▶

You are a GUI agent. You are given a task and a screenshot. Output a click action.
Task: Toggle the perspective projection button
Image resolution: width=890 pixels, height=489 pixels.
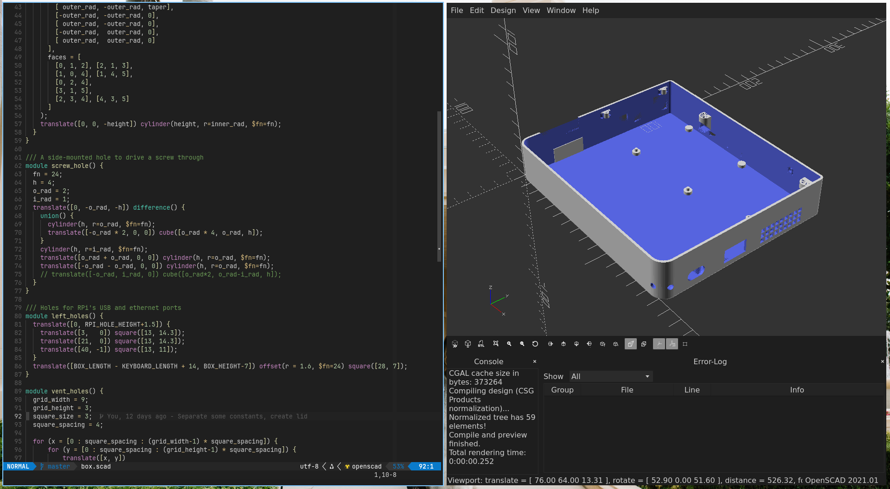tap(631, 344)

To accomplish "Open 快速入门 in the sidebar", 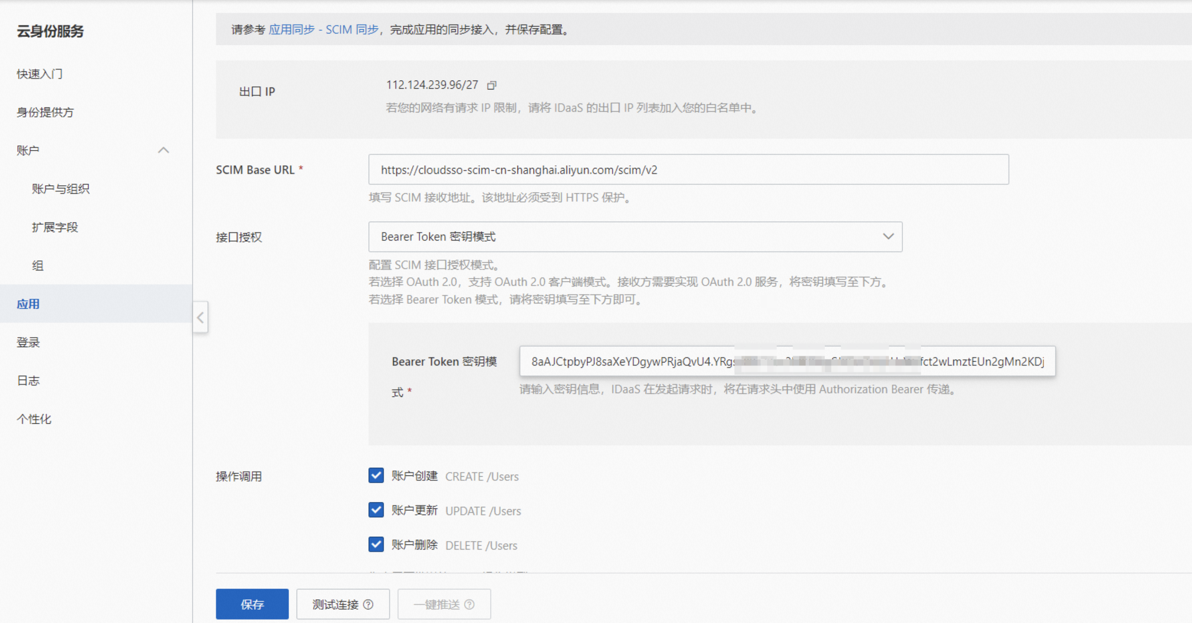I will 40,74.
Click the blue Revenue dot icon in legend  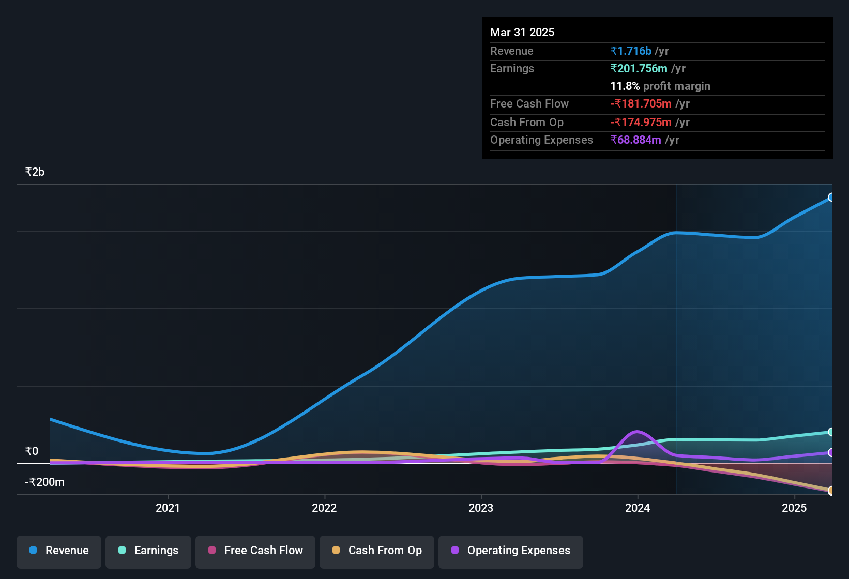33,551
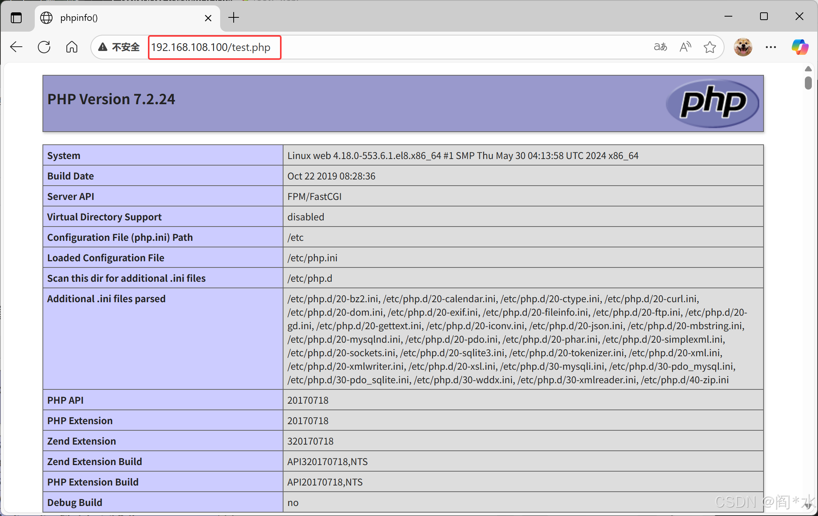Click the browser back arrow
Viewport: 818px width, 516px height.
pos(16,47)
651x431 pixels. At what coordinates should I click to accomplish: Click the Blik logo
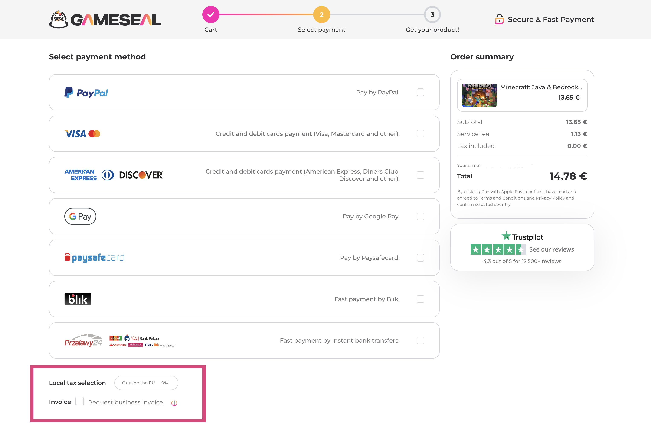pyautogui.click(x=78, y=299)
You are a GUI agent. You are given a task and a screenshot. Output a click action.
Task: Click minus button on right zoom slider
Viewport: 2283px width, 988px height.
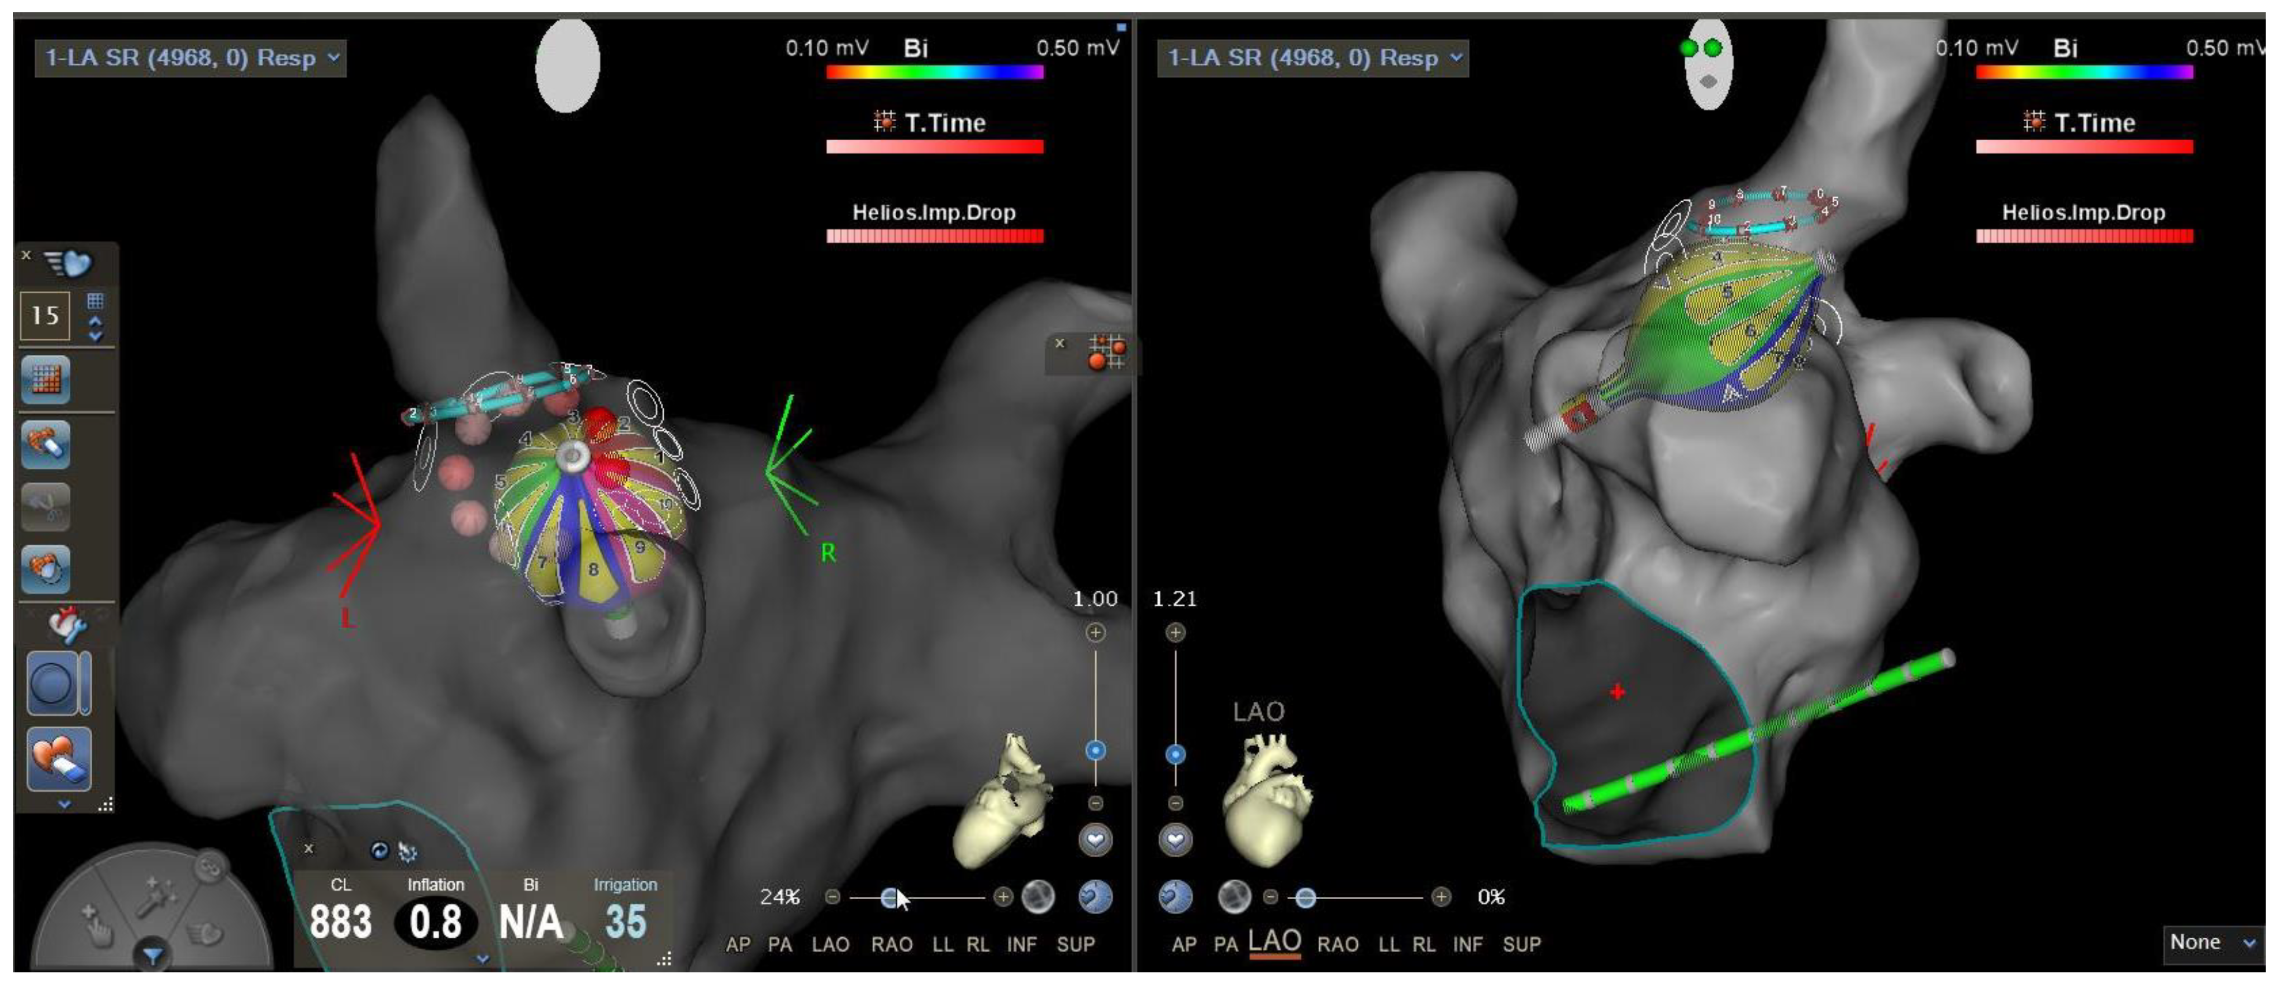pos(1175,803)
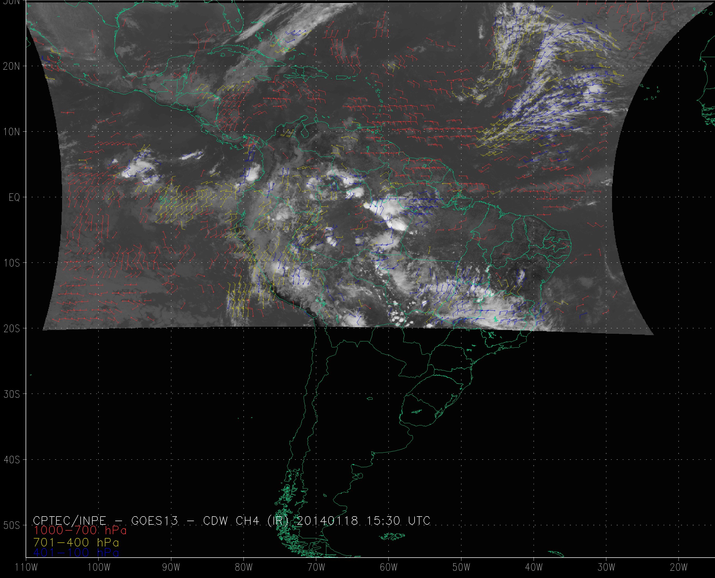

◀

Your task is to copy each line from the material above that includes the word "button".

Task: Toggle the perspective projection button
Task: Click minus button on right zoom slider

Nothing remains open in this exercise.